Se trataba de una clase práctico-didáctica, con la intención de establecer una analogía entre la «carga real» y la «carga subjetiva».
Con el vaso «medio lleno – medio vacío» en la mano de la maestra, se presuponía que la pregunta formulada por ella sería:
– «¿Está medio lleno o medio vacío, el vaso?»
Sin embargo, la maestra formuló otra pregunta:
– «¿Cuánto pesa este vaso?»
Las respuestas de sus alumnos variaron: entre 200 y 250 gramos fue lo que estimaron.

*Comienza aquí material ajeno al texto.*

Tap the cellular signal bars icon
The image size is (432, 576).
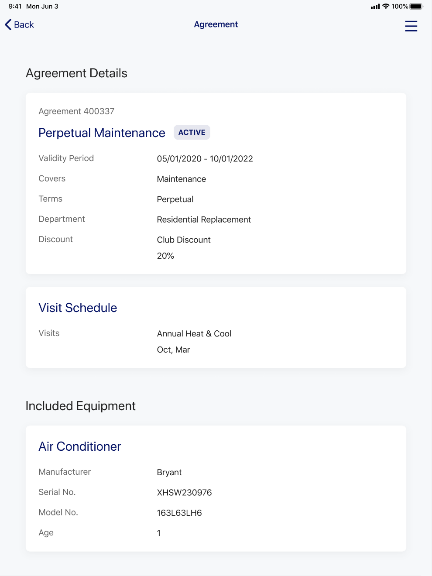[375, 7]
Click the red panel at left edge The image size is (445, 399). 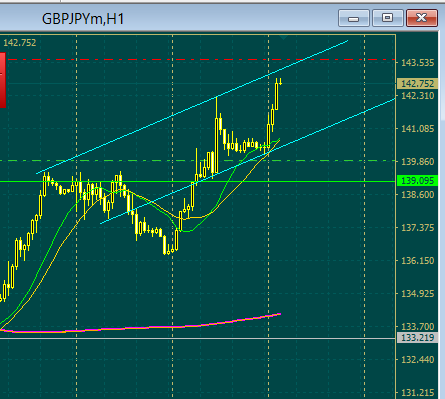pos(3,80)
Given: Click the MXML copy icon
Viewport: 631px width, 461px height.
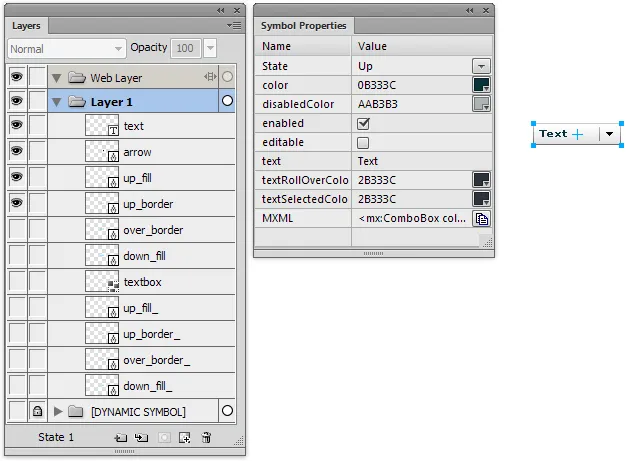Looking at the screenshot, I should click(x=481, y=218).
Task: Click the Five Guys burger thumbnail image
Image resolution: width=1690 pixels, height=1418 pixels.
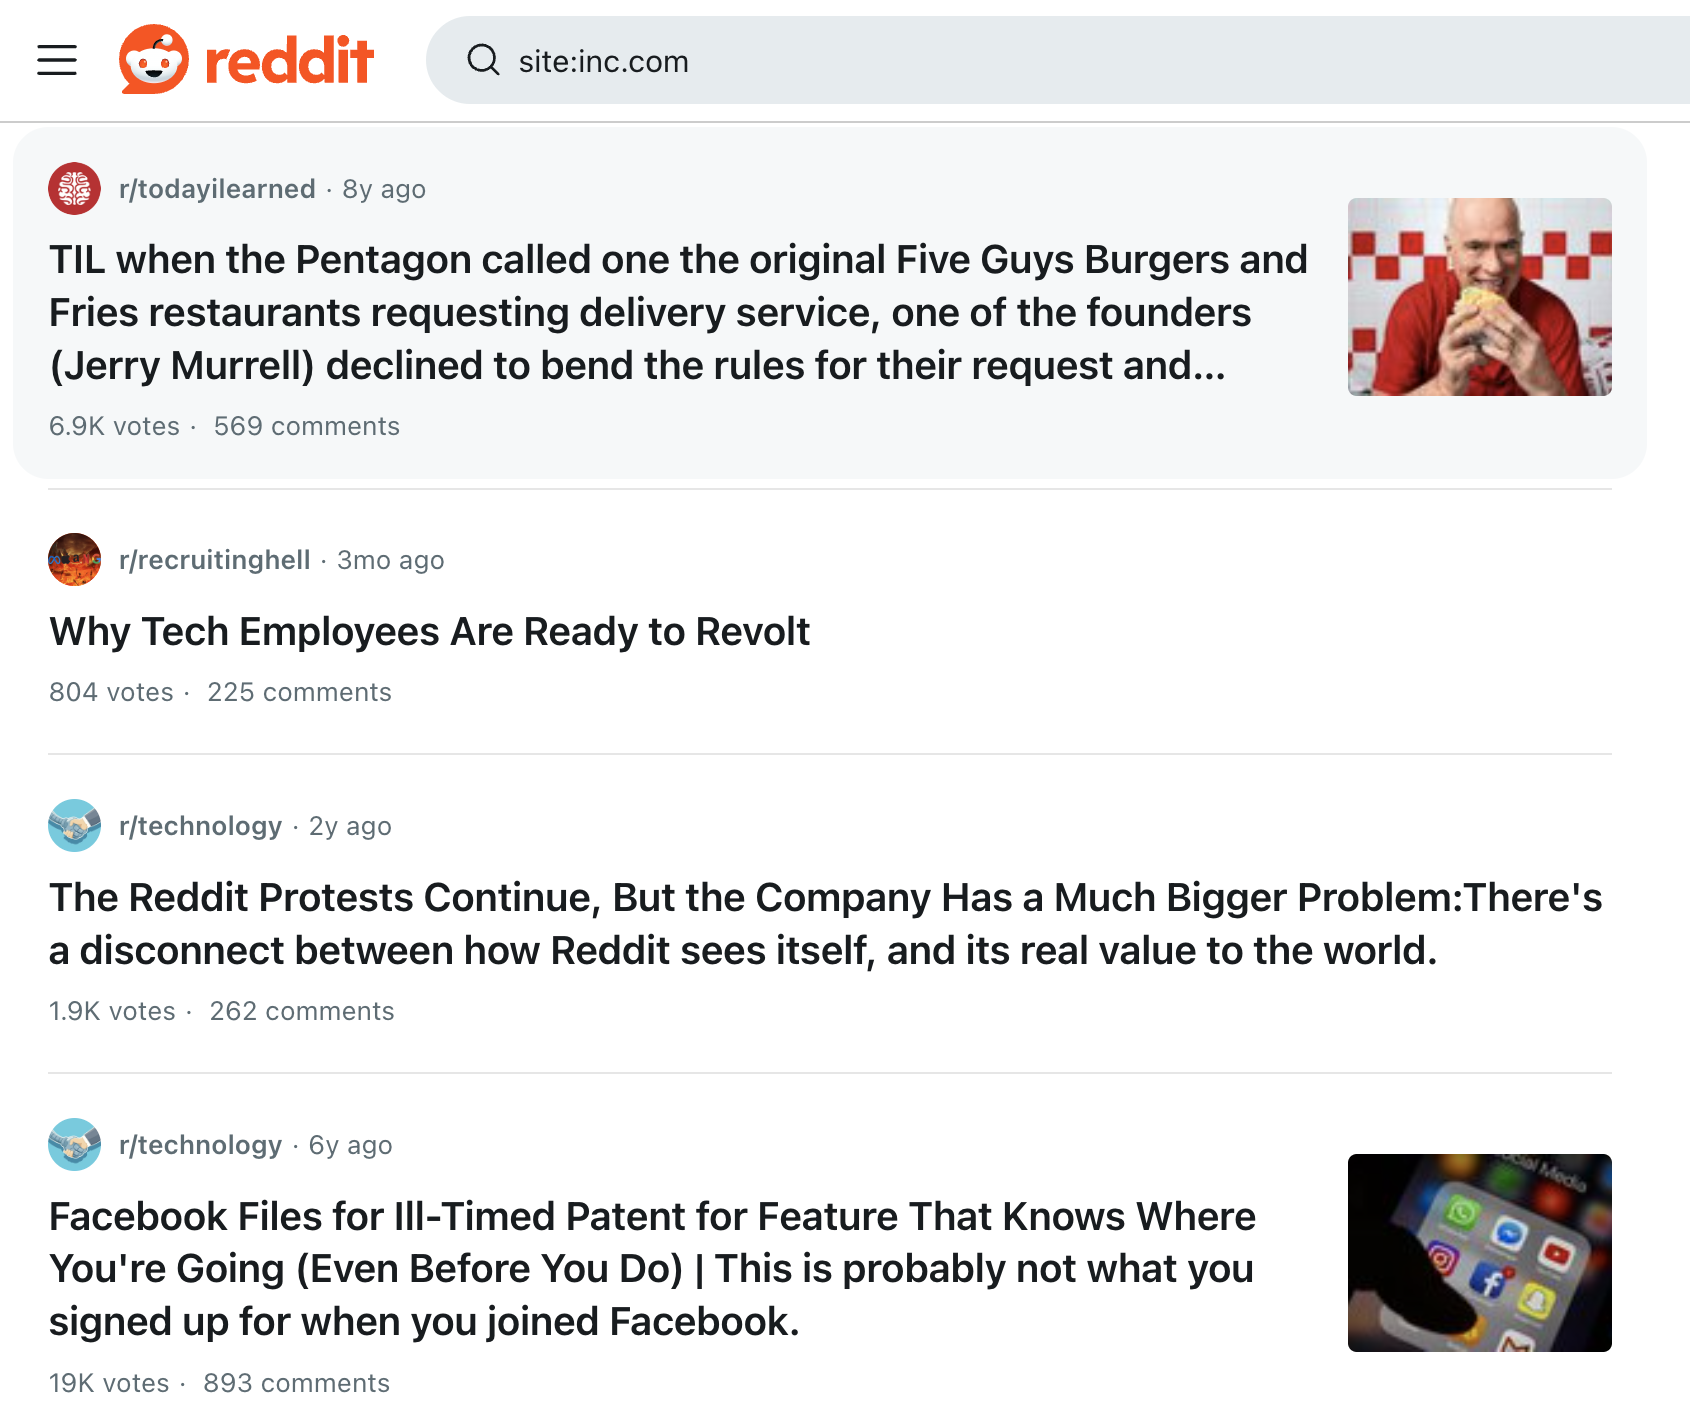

Pero la maestra volvió a terciar:
– «El peso absoluto de este vaso, con el agua, no es importante.
El «peso subjetivo» es el peso importante, el cual depende de cuánto tiempo yo lo sostengo.
Si lo sostengo 1 minuto, no es un problema para mí……
…… si lo sostengo una hora, me va a doler el brazo……
…… y si lo sostengo 1 día entero, muy posiblemente mi brazo se entumecerá y adquirirá rigidez.
En los tres casos, el peso del vaso, con el agua, no habrá cambiado;
pero cuanto más tiempo lo esté yo sosteniendo, más pesado se volverá para mí.»

Y la maestra continuó:
– «Con las malas gestiones emocionales ocurre lo mismo que con el vaso de agua sostenido por mí brazo.
Si las descargas al poco rato, y te liberas de ellas, no ocurre nada.
Si te las haces tuyas un día entero, empiezan a doler.
Y si cargas con ellas crónicamente, acabas sintiéndote abrumada/o, «aplastada/o por el peso».

Es bueno SOLTAR los «desasosiegos circulares»
Es bueno SOLTAR las «cargas circulares».
No SOLTAR supone cargar: cargar con el «peso real» y con el «peso subjetivo».
El vaso pesa su «peso real» y su «peso subjetivo».
¡Acuérdate de SOLTAR el vaso!
¡Acuérdate de contactar con tus sentimientos!